- _INPUT_

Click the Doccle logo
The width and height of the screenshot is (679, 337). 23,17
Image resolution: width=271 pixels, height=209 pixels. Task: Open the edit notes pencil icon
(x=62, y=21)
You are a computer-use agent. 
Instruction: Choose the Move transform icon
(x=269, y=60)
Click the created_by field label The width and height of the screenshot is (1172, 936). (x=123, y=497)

* * *

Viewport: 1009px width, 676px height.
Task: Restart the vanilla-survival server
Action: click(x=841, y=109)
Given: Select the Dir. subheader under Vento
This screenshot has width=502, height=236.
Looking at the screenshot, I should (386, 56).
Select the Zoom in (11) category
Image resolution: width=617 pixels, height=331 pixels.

- _STATED EXERCISE_
Copy the data verbatim from the line containing "Click the Doccle logo" through the line containing "Click the created_by", both lines included.

- _IN RESPONSE_
Click the Doccle logo
The width and height of the screenshot is (679, 337). 23,17
Image resolution: width=271 pixels, height=209 pixels. Task: Open the edit notes pencil icon
(x=62, y=21)
You are a computer-use agent. 
Instruction: Choose the Move transform icon
(x=269, y=60)
Click the created_by field label The width and height of the screenshot is (1172, 936). (x=123, y=497)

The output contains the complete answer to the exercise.